Introducing the Aquaculture Statistics Dashboard

Good fisheries and aquaculture policy depends on good data. The new Aquaculture Statistics Dashboard makes exploring it easier than ever, bringing decades of global fisheries and aquaculture statistics together in one place, ready to use in your browser. This new interactive section of the NACA website puts decades of global fisheries and aquaculture data at your fingertips, ready to explore in seconds. No setup, just open your browser and start asking questions of the data. Download the dataset and take it with you, if you want.

What can you explore?

The Dashboard has six sections, each designed to answer a different family of questions:

  • Global Overview: The starting point. A stacked area chart tracks the growth of global capture fisheries and aquaculture production from 1950 to the present. A companion chart shows aquaculture production value in US dollars. Filter by any reporting state or by individual species to see how a country's output or a single commodity fits into the global picture. Toggle capture fisheries on or off to focus on aquaculture alone.
  • Production: Which species dominate world aquaculture, and how is the mix changing? This section ranks species by both volume and value for any selected year. Paired donut charts show the production mix across major taxonomic groups (fish, crustaceans, molluscs, aquatic plants and others). Click any species bar to jump straight to its country-level profile. A year selector lets you step through the time series to see how rankings have shifted.
  • Species Profiles: Pick any farmed aquatic species, by common name or scientific name, and see which states produce the most of it. Paired donut charts break down production by FAO continental region (volume and value side by side), and horizontal bar charts rank the top producing states. This helps answer questions like "Where is whiteleg shrimp farmed, and who are the biggest producers?"
  • Trade: Track the volume and value of global fisheries and aquaculture trade over time. Imports and exports appear as separate series and can be toggled independently. Filter by state to see a single country's trade profile - useful for understanding trade balances, import dependency or export market development.
  • Environment: How is aquaculture production distributed across freshwater, brackishwater and marine environments? This section charts both volume and value time series by production environment, globally or for any individual state. It reveals patterns that aggregate figures hide, for example, that fish aquaculture is overwhelmingly freshwater, even though overall aquaculture tonnage is roughly split between marine and inland production.
  • Consumption: A world map shows apparent per-capita aquatic food consumption (kilograms per person per year), using the class breaks from the FAO Yearbook of Fishery and Aquaculture Statistics. Hover over any country to see its figure. This view puts aquaculture production into the context of food supply and nutrition.

A companion Food Insecurity map shows the prevalence of moderate or severe food insecurity by country (SDG indicator 2.1.2, drawn from the FAO Food Insecurity Experience Scale). Viewed alongside the consumption map, it highlights the regions where aquaculture development could have the greatest impact on food security.

Provided data:
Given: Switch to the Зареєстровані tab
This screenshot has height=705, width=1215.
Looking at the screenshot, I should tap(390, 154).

* * *

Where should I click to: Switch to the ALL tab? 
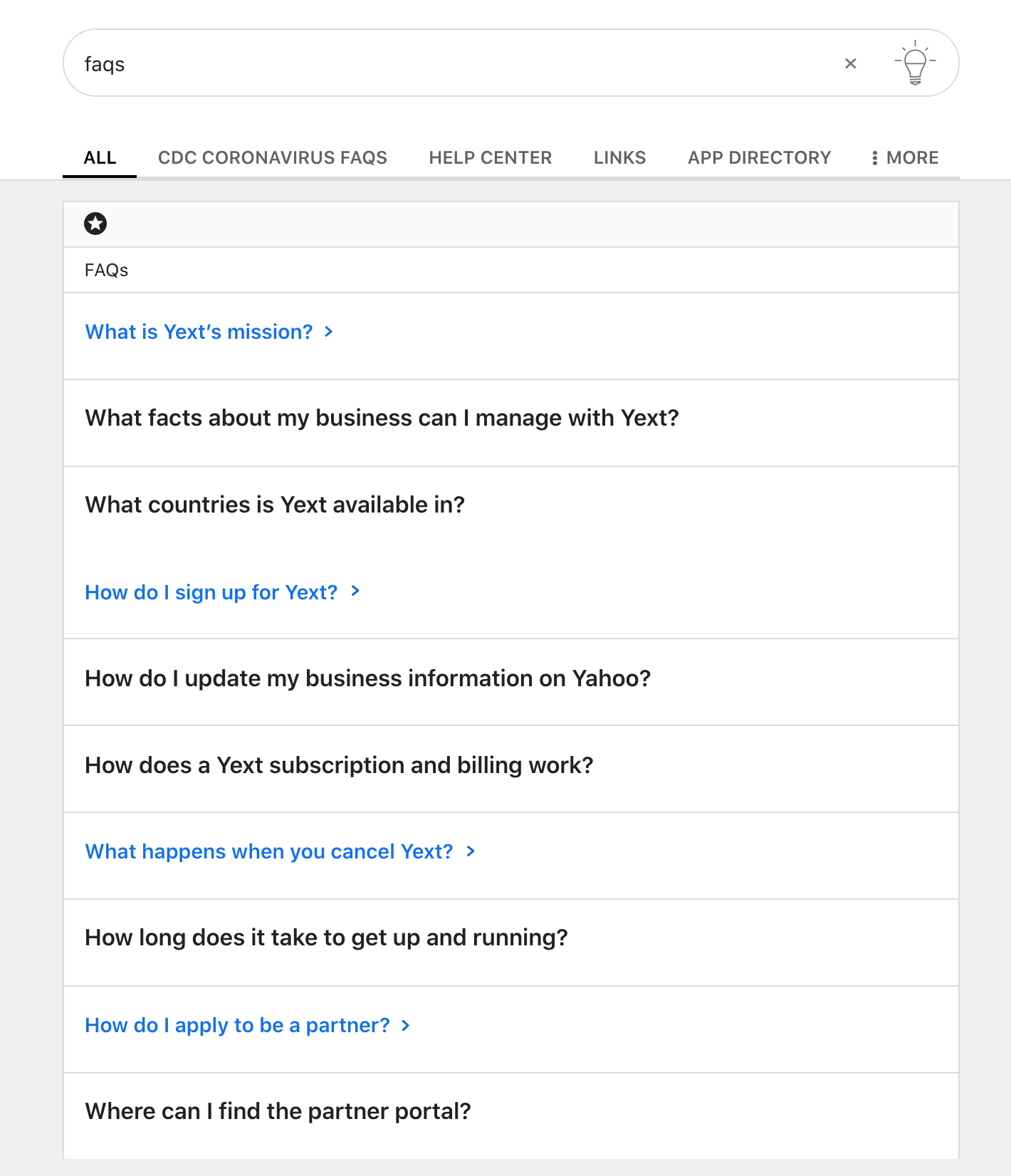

Task brief: Return, word for word, the passage of the Aquaculture Statistics Dashboard announcement starting with "Introducing the Aquaculture" and going on through "can you explore?".

Result below:
Introducing the Aquaculture Statistics Dashboard

Good fisheries and aquaculture policy depends on good data. The new Aquaculture Statistics Dashboard makes exploring it easier than ever, bringing decades of global fisheries and aquaculture statistics together in one place, ready to use in your browser. This new interactive section of the NACA website puts decades of global fisheries and aquaculture data at your fingertips, ready to explore in seconds. No setup, just open your browser and start asking questions of the data. Download the dataset and take it with you, if you want.

What can you explore?